### Dataset extract

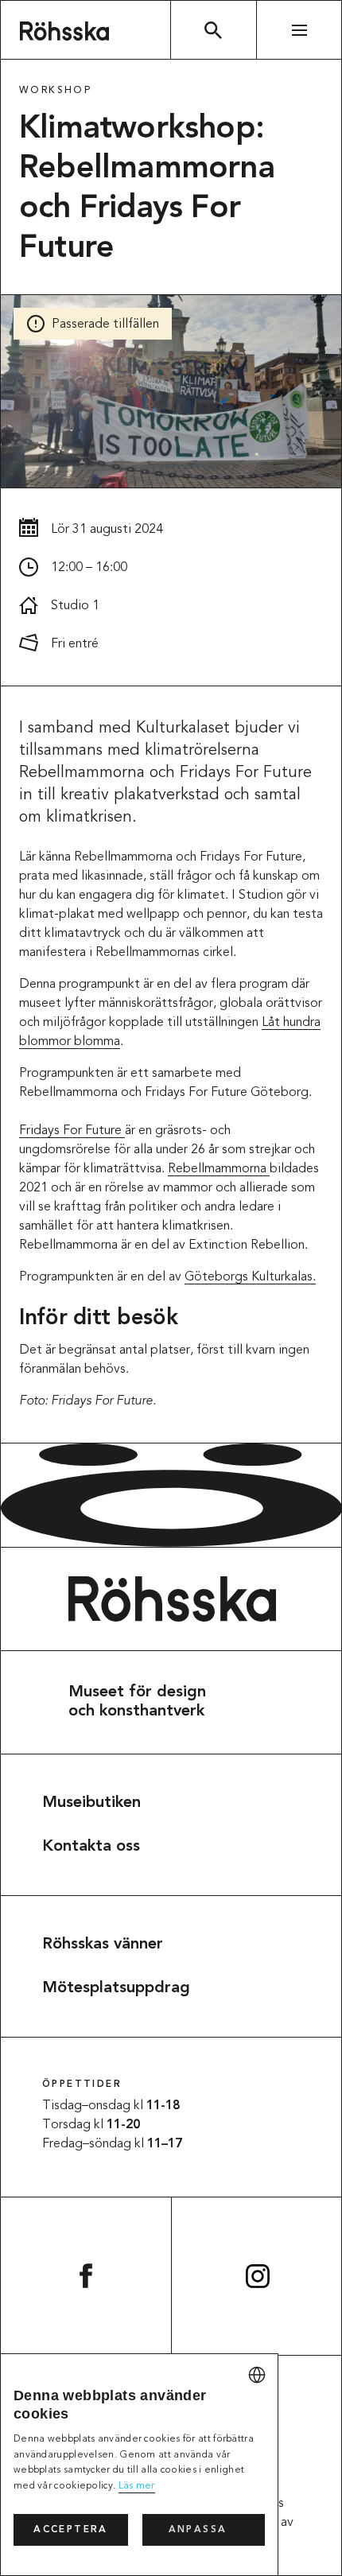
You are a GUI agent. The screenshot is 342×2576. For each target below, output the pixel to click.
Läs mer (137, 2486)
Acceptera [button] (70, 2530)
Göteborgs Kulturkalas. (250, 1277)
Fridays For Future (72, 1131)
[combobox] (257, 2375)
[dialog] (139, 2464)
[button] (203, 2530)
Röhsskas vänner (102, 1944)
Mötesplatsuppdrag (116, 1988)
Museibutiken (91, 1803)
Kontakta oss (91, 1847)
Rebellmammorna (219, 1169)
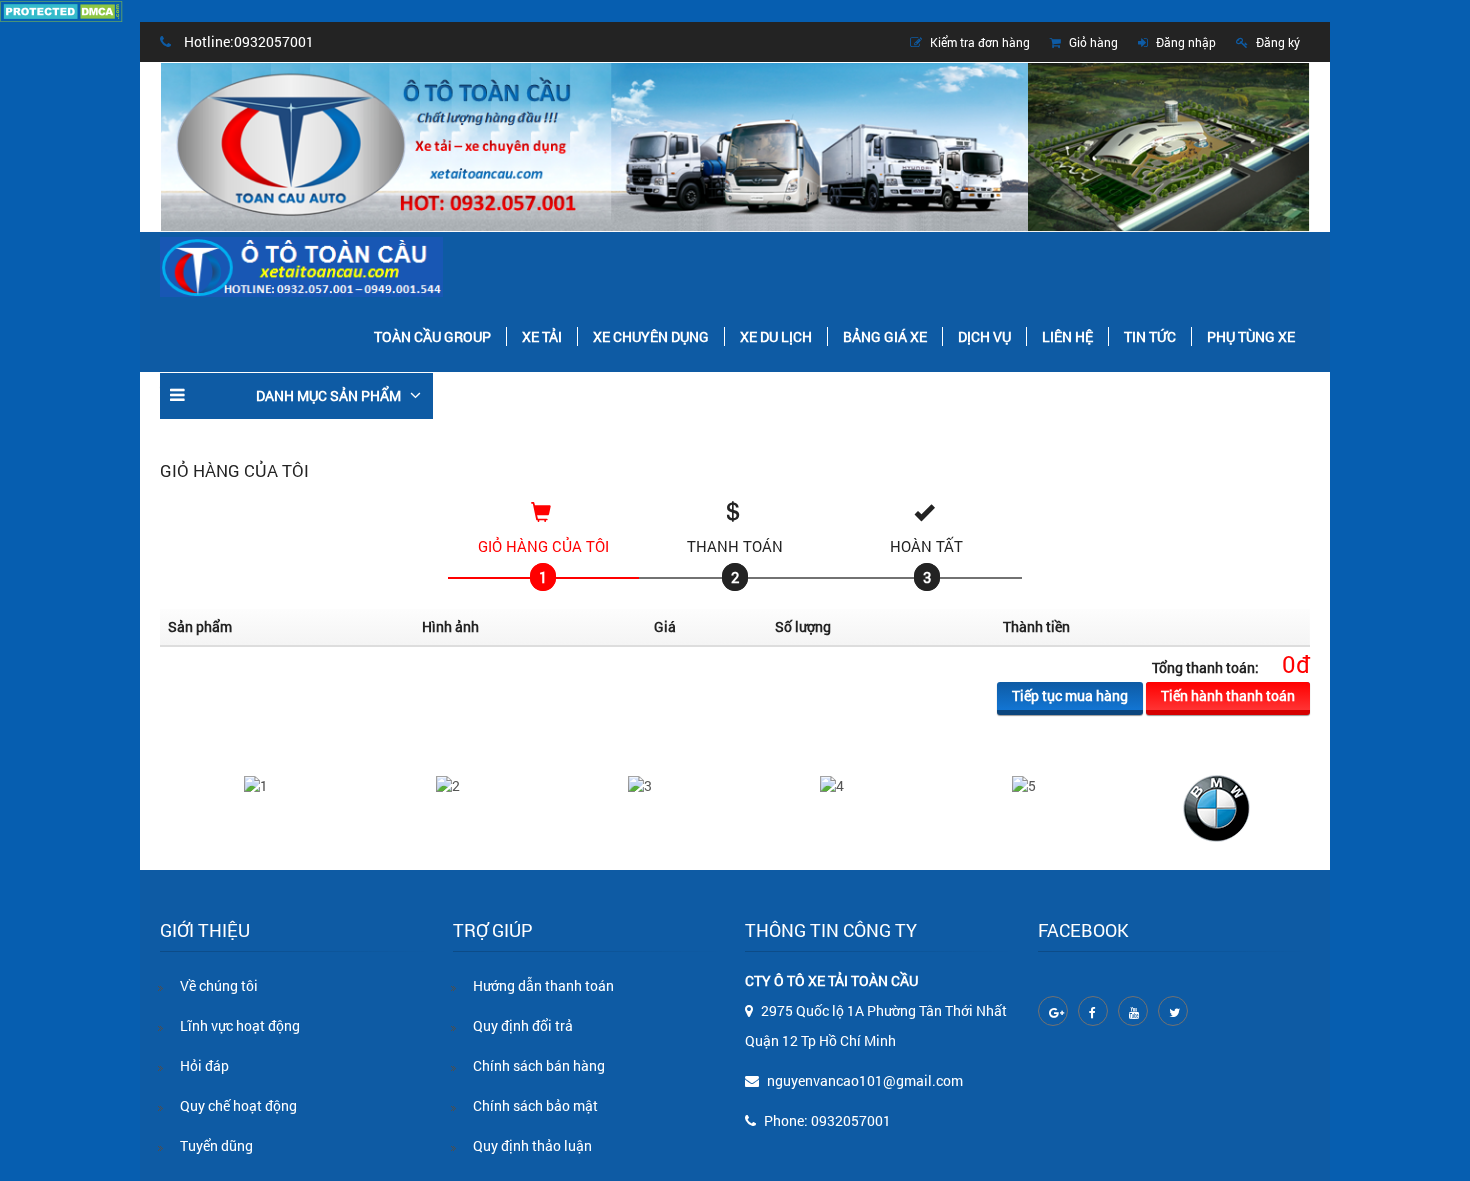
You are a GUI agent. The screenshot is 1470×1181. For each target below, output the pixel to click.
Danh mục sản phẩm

######

Activity → Set down the material exactly as given, but print none of the pictures.

Solved problem →
You are a GUI agent. The screenshot is 342×2576. For each target below, output the pixel to click.
Läs mer (137, 2486)
Acceptera [button] (70, 2530)
Göteborgs Kulturkalas. (250, 1277)
Fridays For Future (72, 1131)
[combobox] (257, 2375)
[dialog] (139, 2464)
[button] (203, 2530)
Röhsskas vänner (102, 1944)
Mötesplatsuppdrag (116, 1988)
Museibutiken (91, 1803)
Kontakta oss (91, 1847)
Rebellmammorna (219, 1169)
You are a GUI agent. The screenshot is 1470×1181. For each target below, output the pixel to click.
Danh mục sản phẩm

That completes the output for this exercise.